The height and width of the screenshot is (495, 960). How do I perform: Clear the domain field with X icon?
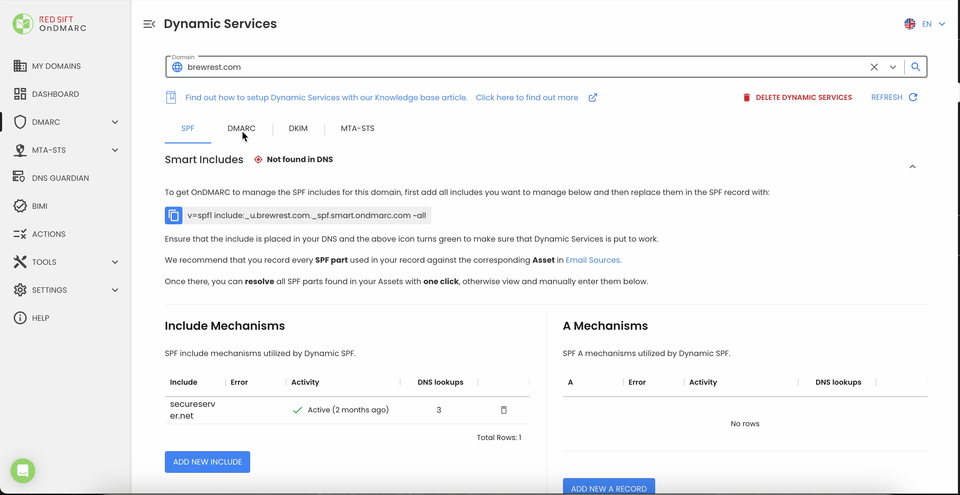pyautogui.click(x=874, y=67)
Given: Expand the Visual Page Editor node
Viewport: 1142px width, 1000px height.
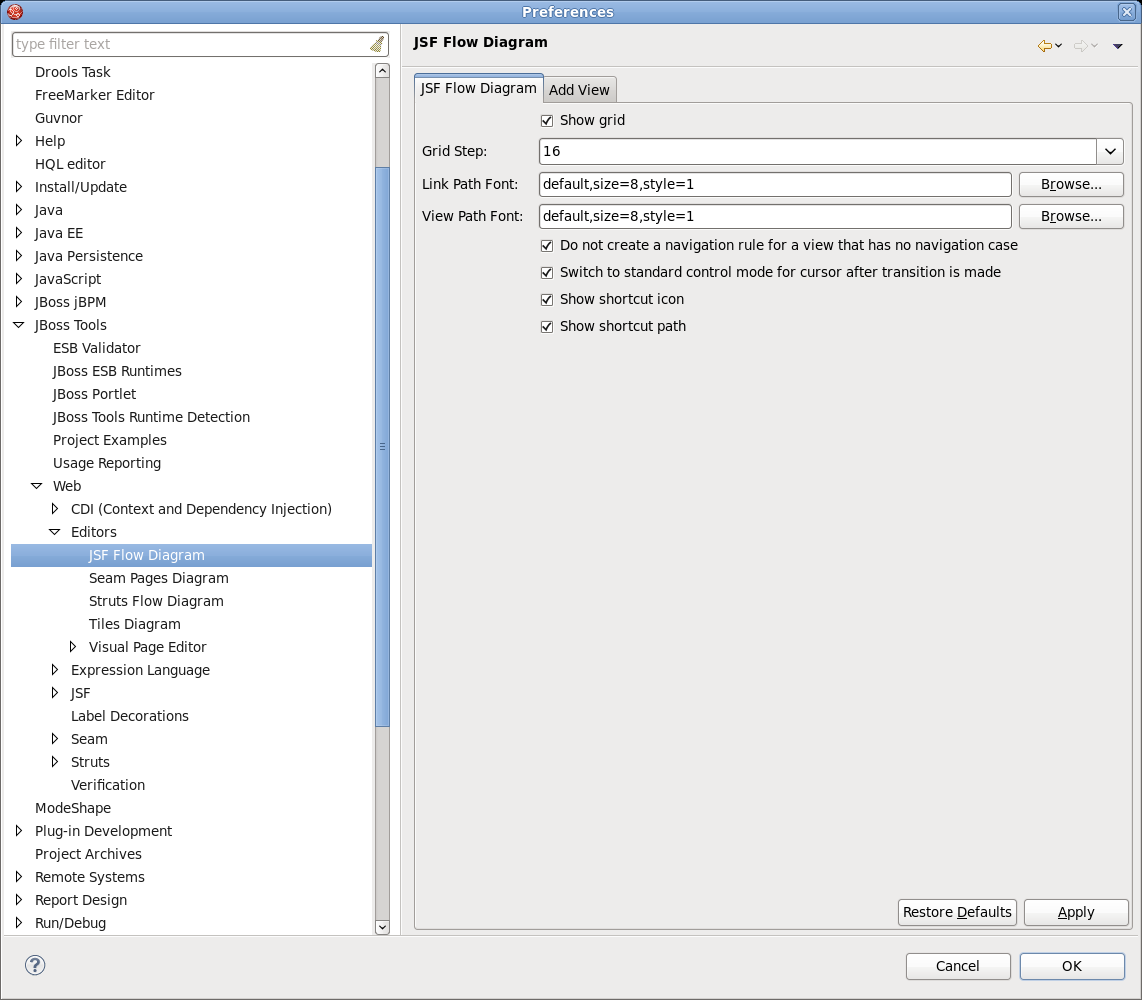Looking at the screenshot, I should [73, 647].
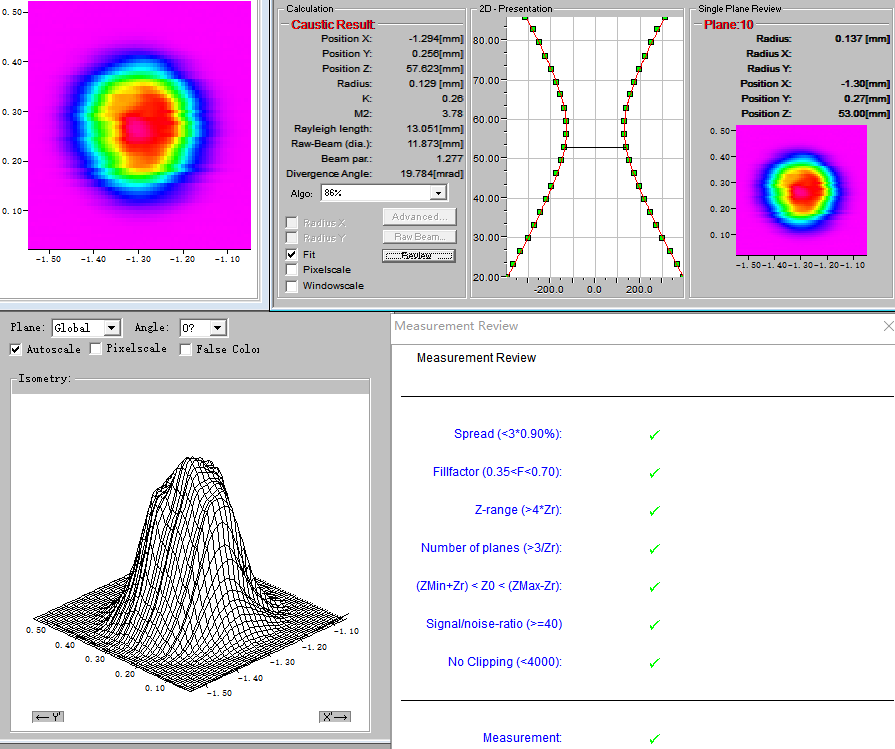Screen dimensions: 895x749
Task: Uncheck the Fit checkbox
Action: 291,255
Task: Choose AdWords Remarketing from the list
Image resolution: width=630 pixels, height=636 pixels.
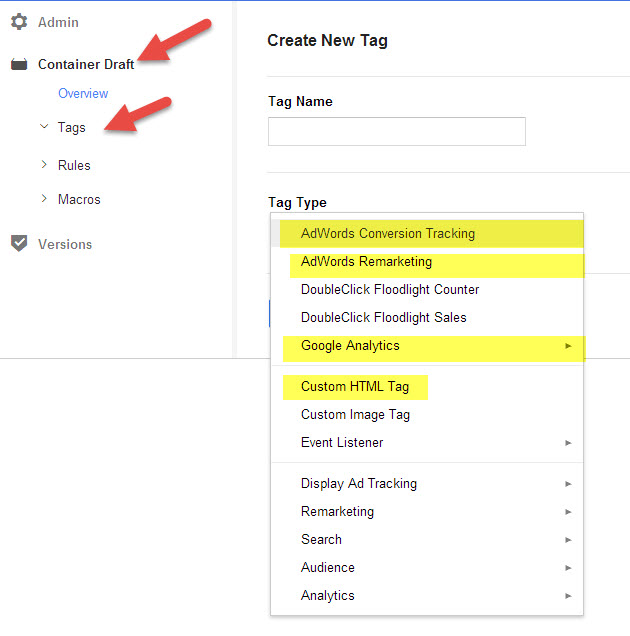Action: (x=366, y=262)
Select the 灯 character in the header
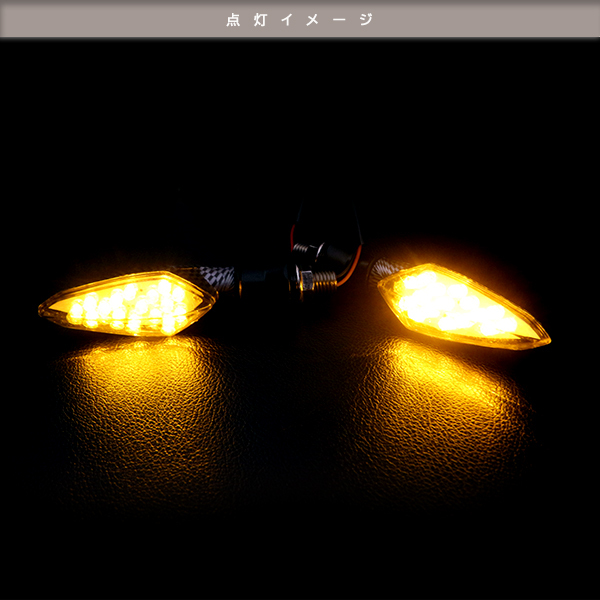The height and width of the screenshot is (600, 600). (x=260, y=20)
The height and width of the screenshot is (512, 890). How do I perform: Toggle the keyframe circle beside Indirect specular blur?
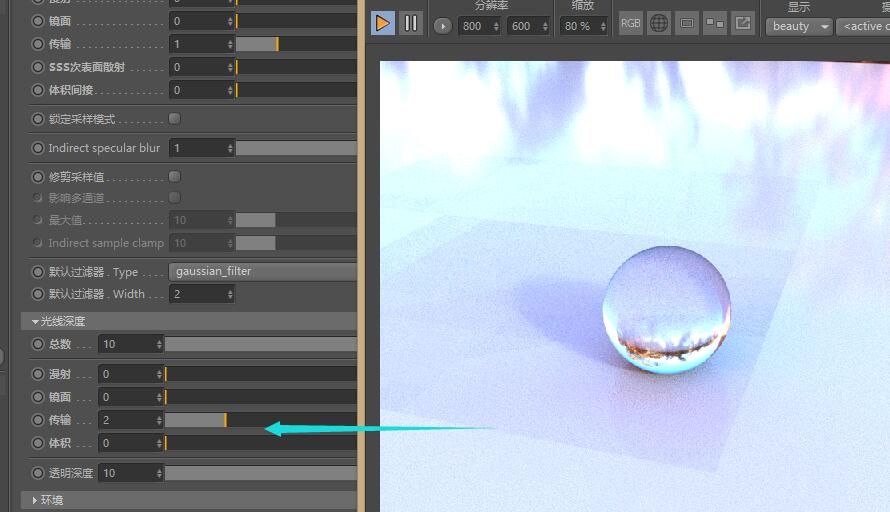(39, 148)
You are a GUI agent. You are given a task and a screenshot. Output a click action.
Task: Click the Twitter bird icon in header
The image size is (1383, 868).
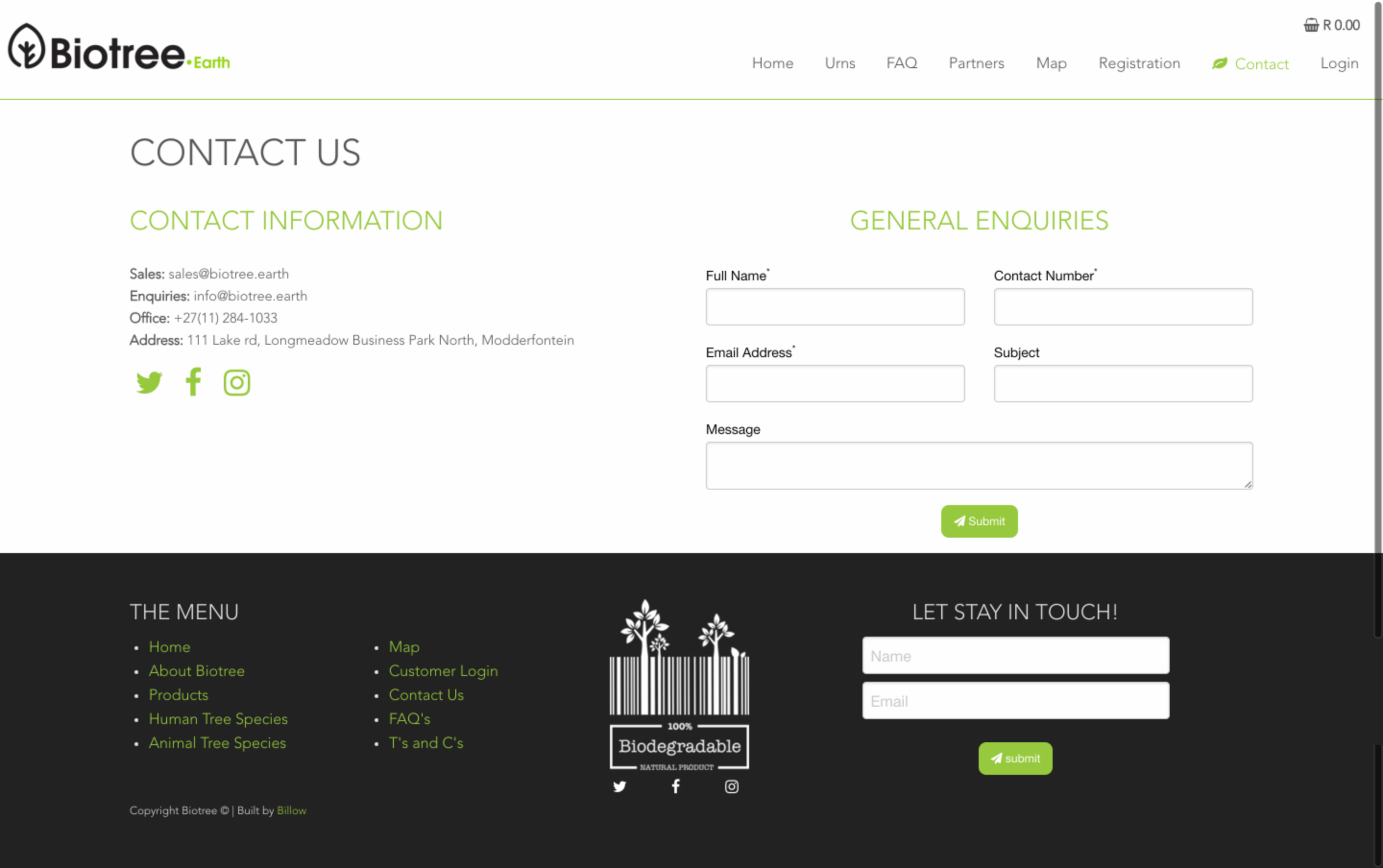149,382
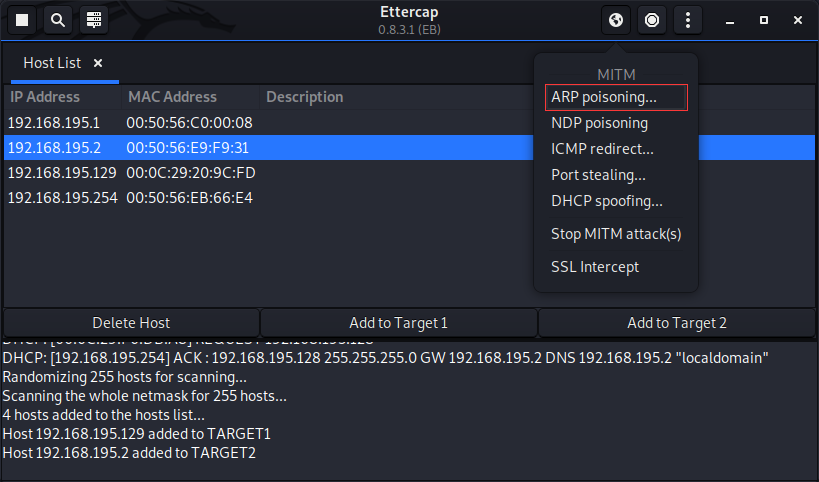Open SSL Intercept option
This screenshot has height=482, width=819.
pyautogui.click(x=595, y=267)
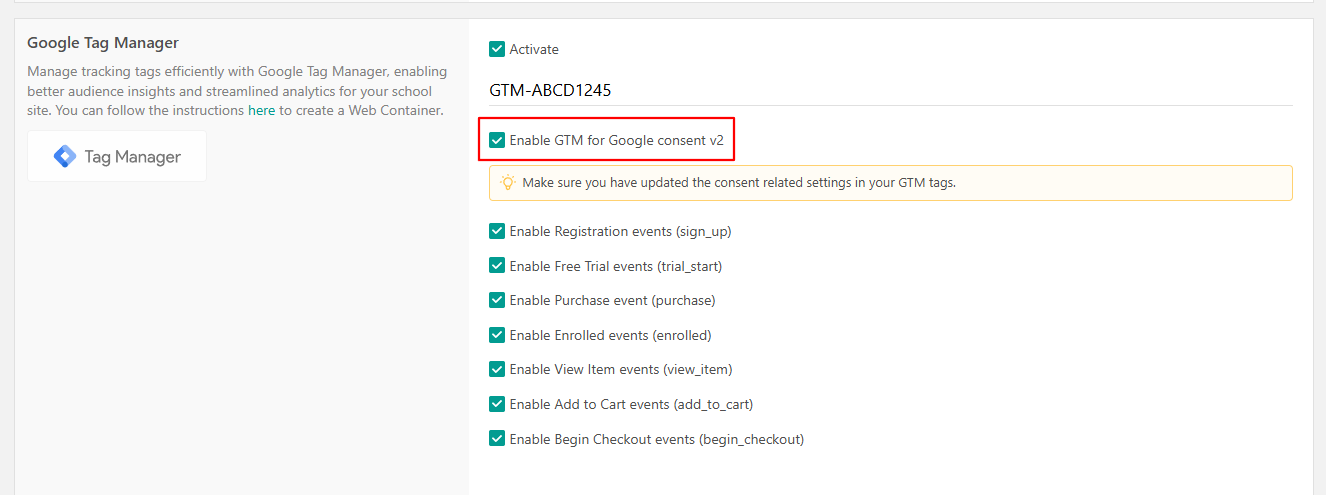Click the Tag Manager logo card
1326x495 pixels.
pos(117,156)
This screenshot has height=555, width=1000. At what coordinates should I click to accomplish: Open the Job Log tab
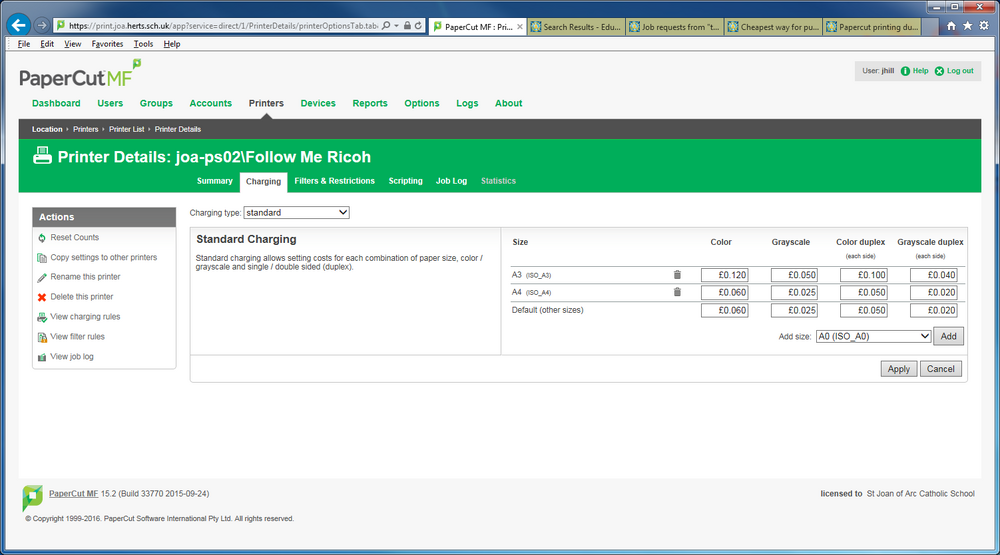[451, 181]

## Goal of the exercise
What is needed is a verbatim copy of every entry, with the pictures omitted.

## Answer to the exercise
The height and width of the screenshot is (495, 960). How do I perform: Clear the domain field with X icon?
pyautogui.click(x=874, y=67)
Given: Expand the Visual Page Editor node
Viewport: 1142px width, 1000px height.
Looking at the screenshot, I should [73, 647].
Screen dimensions: 895x749
Task: Uncheck the Fit checkbox
Action: 291,255
Task: Choose AdWords Remarketing from the list
Image resolution: width=630 pixels, height=636 pixels.
Action: (x=366, y=262)
Select the 灯 character in the header
The height and width of the screenshot is (600, 600). (x=260, y=20)
The height and width of the screenshot is (512, 890). How do I perform: Toggle the keyframe circle beside Indirect specular blur?
(39, 148)
You are a GUI agent. You are given a task and a screenshot. Output a click action.
Task: Click the Twitter bird icon in header
The image size is (1383, 868).
149,382
Open SSL Intercept option
This screenshot has height=482, width=819.
pyautogui.click(x=595, y=267)
Click the Tag Manager logo card
1326x495 pixels.
pos(117,156)
This screenshot has height=555, width=1000. At what coordinates should I click to accomplish: Open the Job Log tab
[451, 181]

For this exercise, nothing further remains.